* **Problem to work on**
Gather each line in the entries that includes the string "agent".

--------------------

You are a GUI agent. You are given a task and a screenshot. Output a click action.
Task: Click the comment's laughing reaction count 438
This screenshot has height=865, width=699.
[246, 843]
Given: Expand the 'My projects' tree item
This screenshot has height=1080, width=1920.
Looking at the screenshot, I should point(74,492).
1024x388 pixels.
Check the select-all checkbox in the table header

--------------------

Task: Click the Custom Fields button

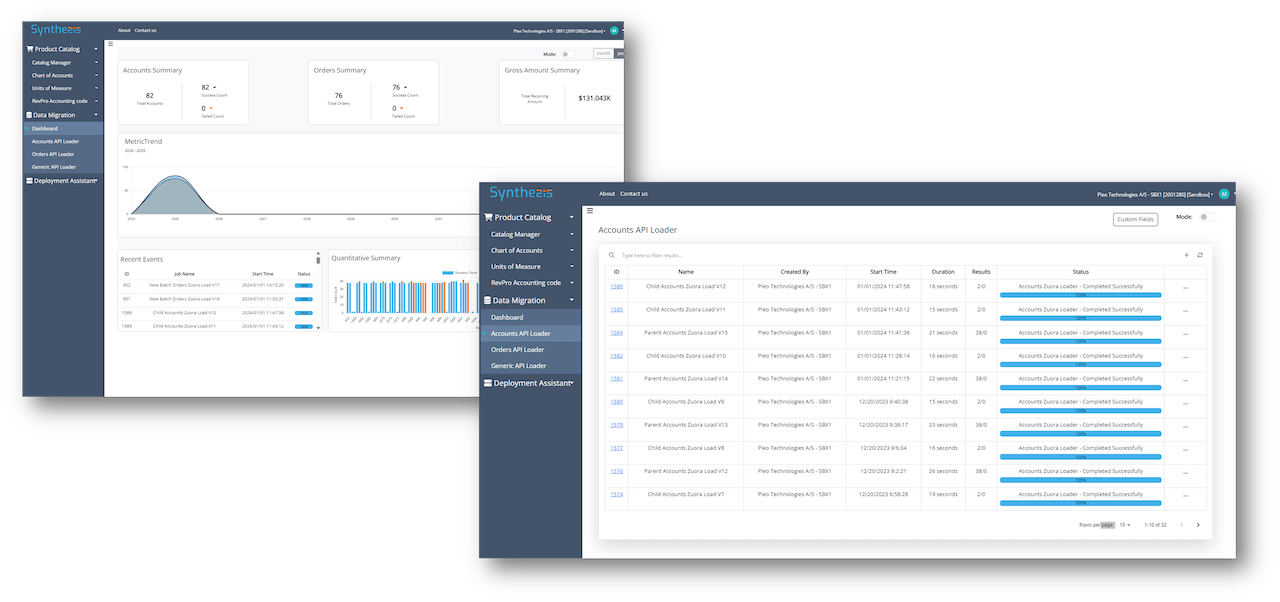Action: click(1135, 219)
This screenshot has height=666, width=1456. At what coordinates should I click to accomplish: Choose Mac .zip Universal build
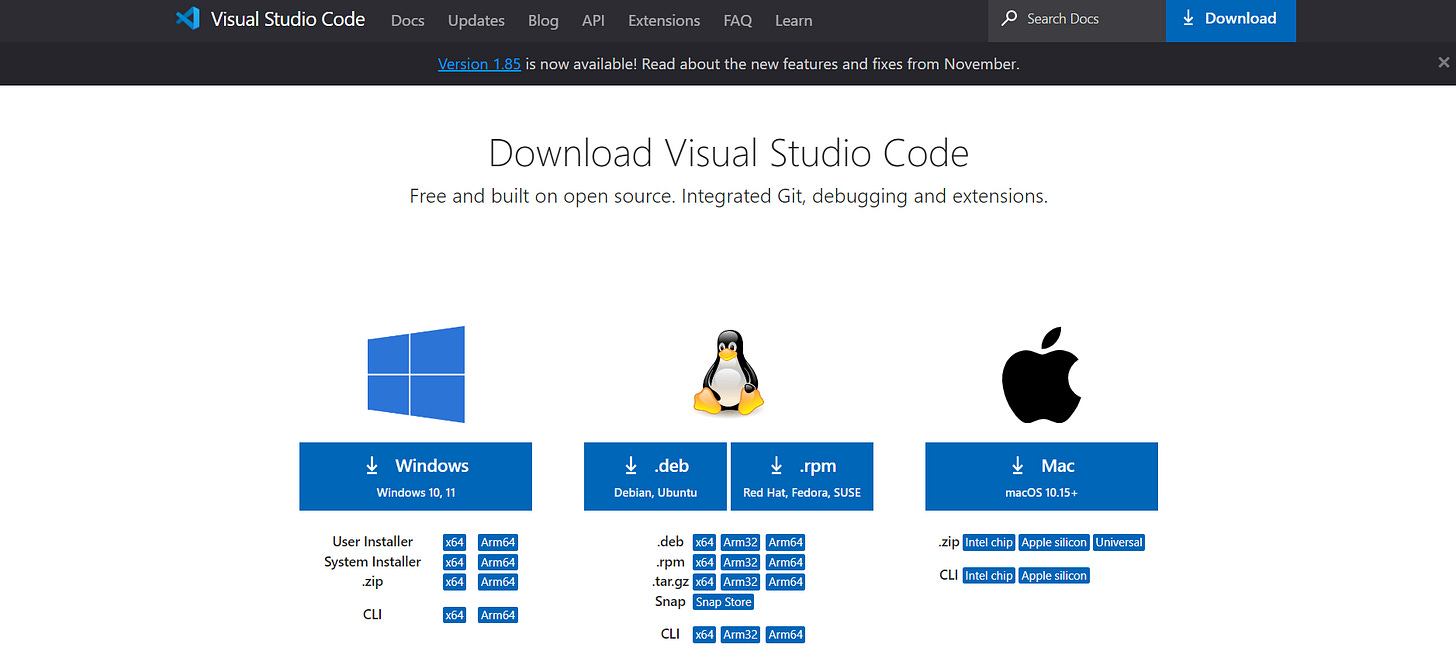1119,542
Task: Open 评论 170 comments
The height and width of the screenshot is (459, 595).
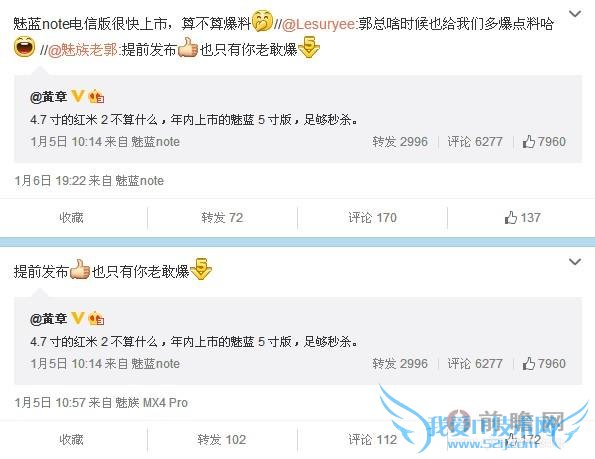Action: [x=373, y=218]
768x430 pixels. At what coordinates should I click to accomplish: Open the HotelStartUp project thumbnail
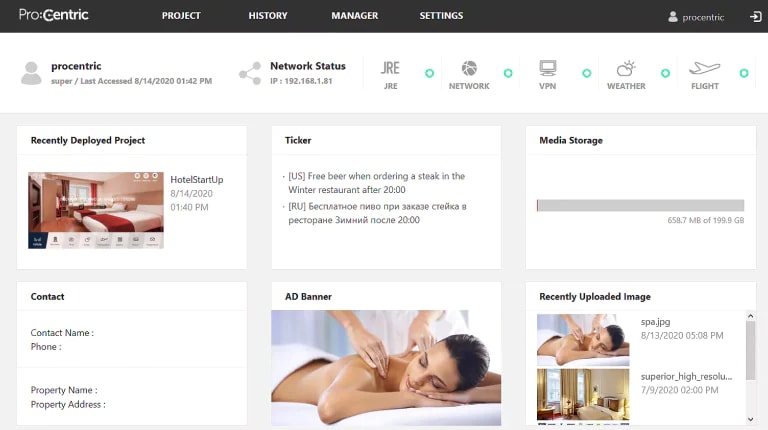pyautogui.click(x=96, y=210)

--------------------

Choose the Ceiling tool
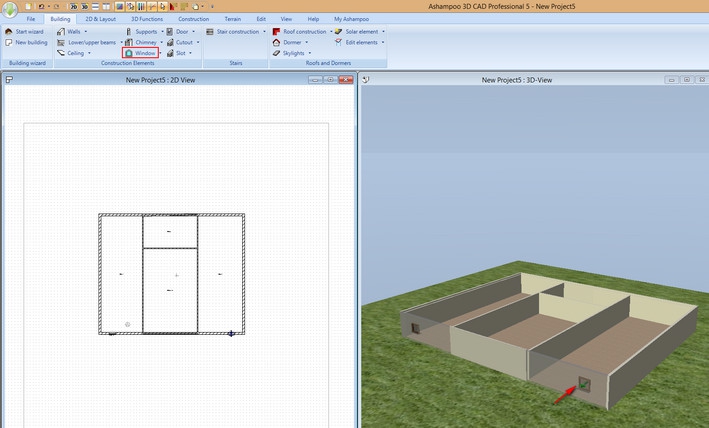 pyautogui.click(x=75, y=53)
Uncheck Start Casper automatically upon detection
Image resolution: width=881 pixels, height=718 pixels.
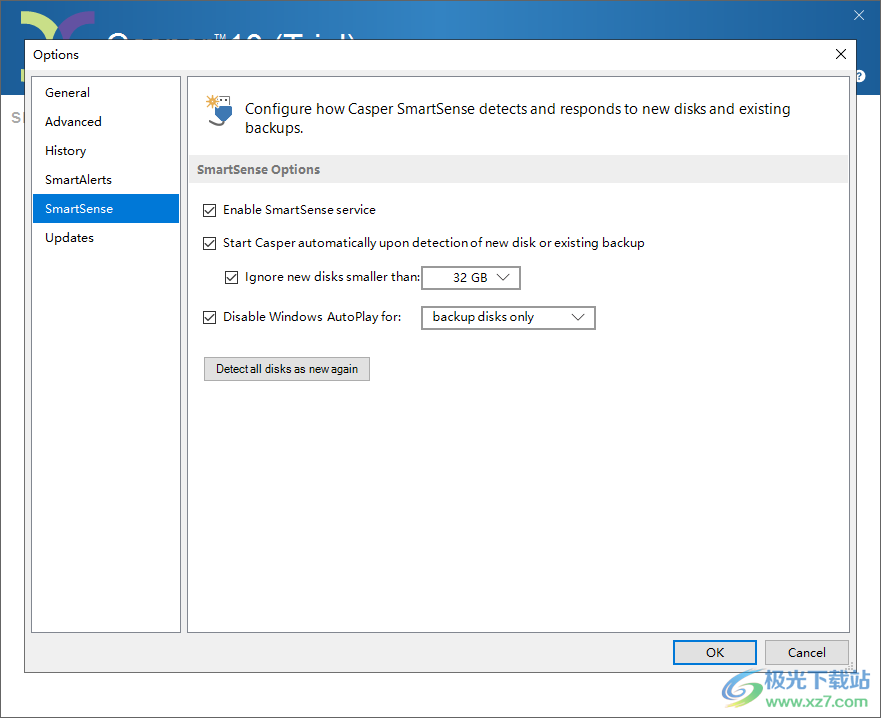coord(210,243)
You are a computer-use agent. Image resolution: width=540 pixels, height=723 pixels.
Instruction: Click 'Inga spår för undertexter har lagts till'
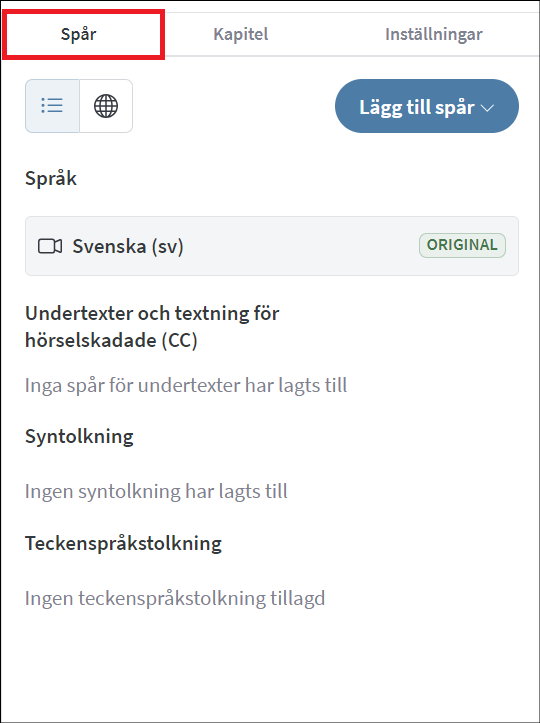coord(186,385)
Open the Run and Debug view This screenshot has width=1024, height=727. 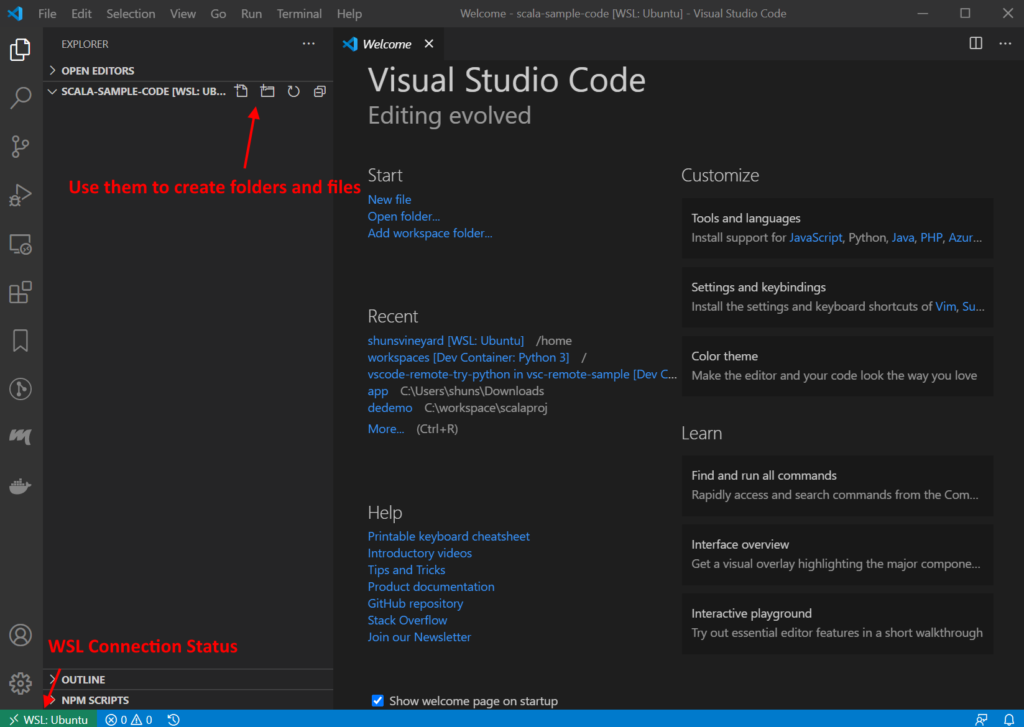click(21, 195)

--------------------

* **Answer space**
You are a GUI agent. You are given a task and a screenshot. Output a click action.
You are a computer-use agent. Image resolution: width=540 pixels, height=723 pixels.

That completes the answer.